If we call our response variable C, then we can let \(p_{x}\) be the P(C=1 | \(X_{1}\) = \(x_{1}\), \(X_{2}\) = \(x_{2}\),\(\dots\) \(X_{K}\) = \(x_{k}\)). The logit model is then defined as:
log(\(\frac{p_x}{1-p_x}\)) = \(B_{0}\) + \(B_{1}\)*\(x_{1}\) + \(B_{2}\)*\(x_{2}\)+\(\cdots\) + \(B_{k}\)*\(x_{k}\)
or equivalently,
\(p_{x} = \displaystyle \frac{1}{1+e^{-(B_{0} + B_{1}*x_{1} + B_{2}*x_{2}+\cdots + B_{k}*x_{k})}}\)

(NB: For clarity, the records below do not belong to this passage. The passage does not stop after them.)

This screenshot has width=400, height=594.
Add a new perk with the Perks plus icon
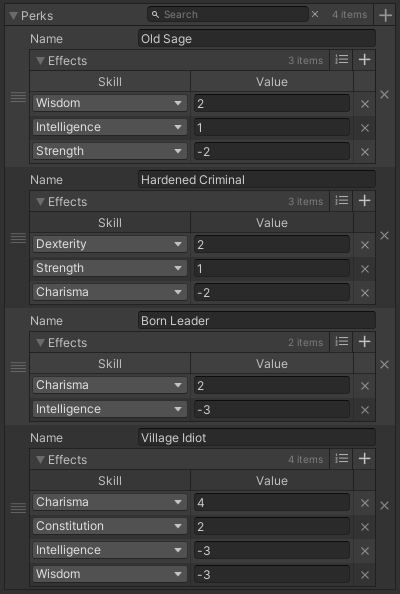[x=385, y=15]
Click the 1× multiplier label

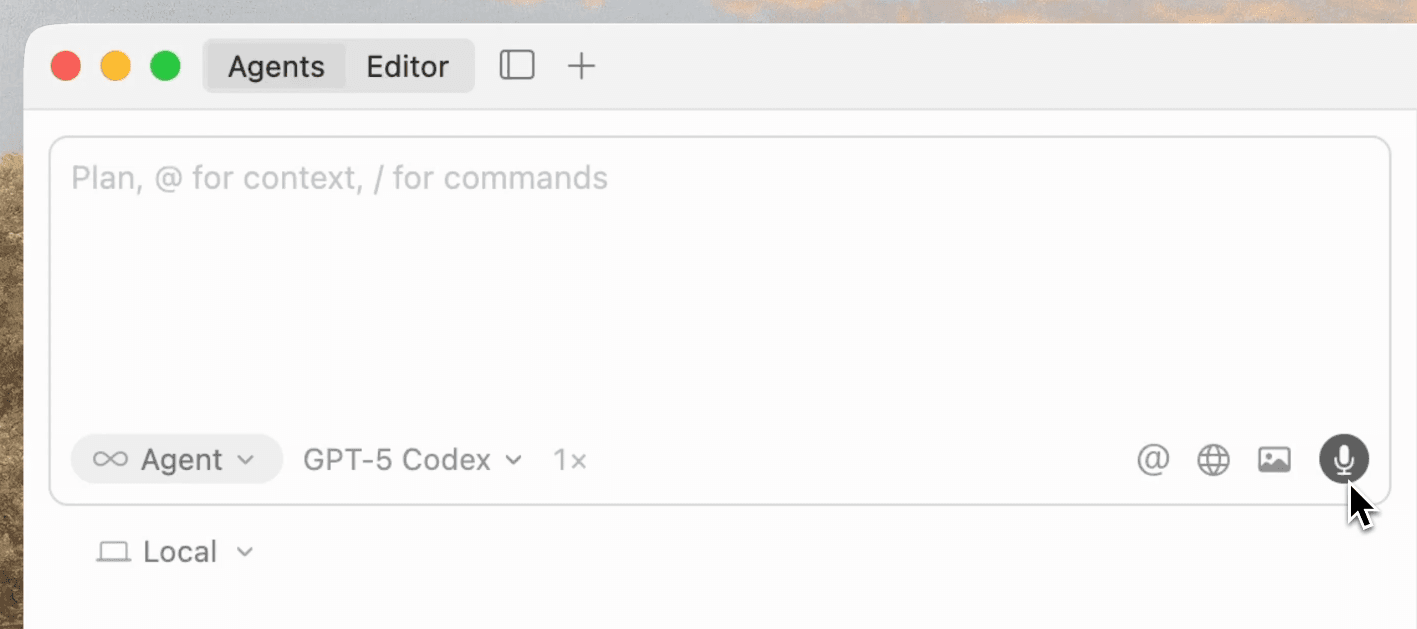point(570,460)
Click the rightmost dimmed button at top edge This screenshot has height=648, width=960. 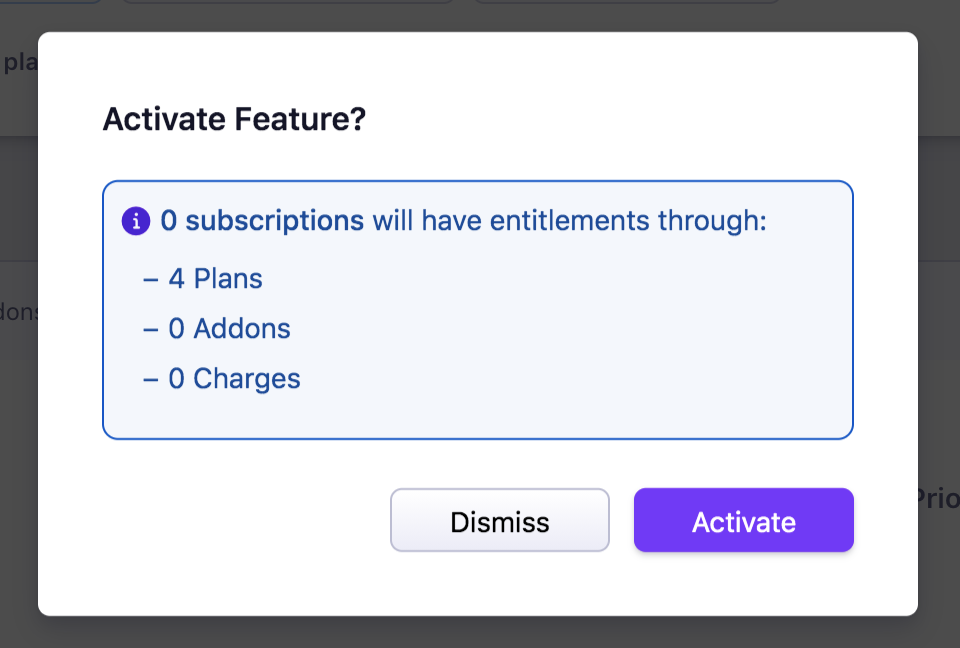(625, 2)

This function is called a sigmoid. We can define a sigmoid as
sigmoid = function(z){
1/(1+exp(-z))
}
#sigmoid 0 is .5
sigmoid(0)
## [1] 0.5
#Large values of sigmoid is 1
sigmoid(100^100)
## [1] 1
#Large negative values of sigmoid is 0
sigmoid(-100^100)
## [1] 0
#plot of sigmoid
sig_x = seq(-10,10,by=.1)
sig_y = sigmoid(sig_x)
plot(sig_x,sig_y,type = "l")
When we take the likehood function with regards to the Betas, we get
\(L(B) = \prod_{j=1}^{N} p_{x_j}^{c_j}*{(1-p_{x_j})^{1-c_j}}\)
Then we take the log of that likehood to get: \(l(B) = \sum_{j=1}^{N} (c_j*log(p_{x_j})+ (1-c_j)*log(1-p_{x_j}))\)

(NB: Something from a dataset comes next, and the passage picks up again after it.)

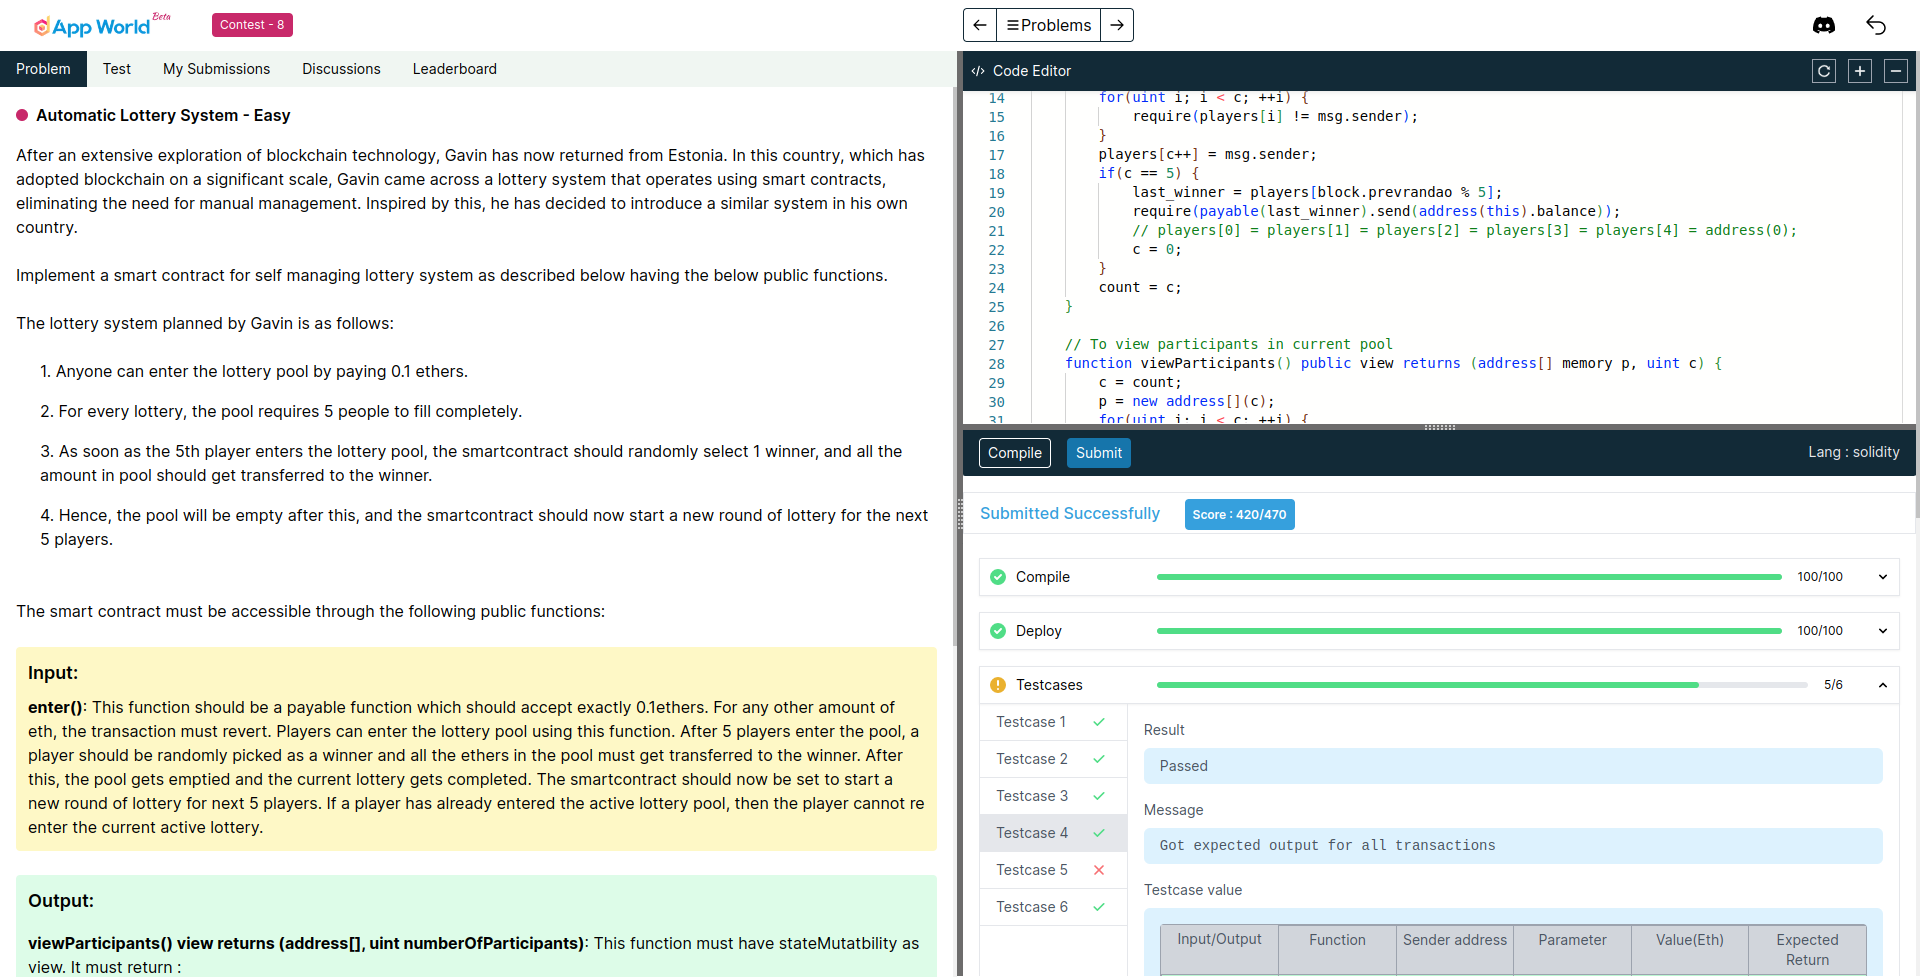Increase editor font size plus icon

(1859, 71)
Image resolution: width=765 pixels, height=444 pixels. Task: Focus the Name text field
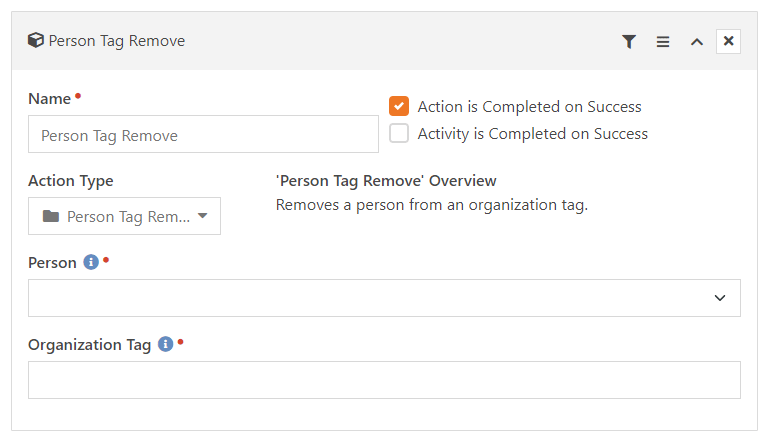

which is equivalent to \(\sum_{j=1}^{N}c_j*log(\frac{p_{x_j}}{1-p_{x_j}}) + \sum_{j=1}^{N}log(1-p_{x_j})\)
Using or original equations, we can then obtain
\(l(B) = \sum_{j=1}^{N}c_j*(B_0+B_1*x_{1_j} + B_2*x_{2_j} + \cdots + B_k*x_{k_j} - sum_{j=1}^{N}log(1+e^{B_0+B_1*x_{1_j} + B_2*x_{2_j} + \cdots + B_k*x_{k_j}})\)
We can then differentiate according to each Beta and get a system of equations to solve:
\(\frac{dlogL(B)}{dB_0} = \sum_{j=1}^{N}c_j - \sum_{j=1}^{N}\frac{1}{1+e^{-(B_{0} + B_{1}*x_{1} + B_{2}*x_{2}+\cdots + B_{k}*x_{k})}}\)
\(\cdots\)
\(\frac{dlogL(B)}{dB_k} = \sum_{j=1}^{N}c_j*x_{j_k} - \sum_{j=1}^{N} x_{j_k} \frac{1}{1+e^{-(B_{0} + B_{1}*x_{1} + B_{2}*x_{2}+\cdots + B_{k}*x_{k})}}\)
Unfortunately, this system of equations is not solveable analytically. However, this is where we can take what we have learned in this class and apply it. This sort of problem is great for Newton Raphson to solve.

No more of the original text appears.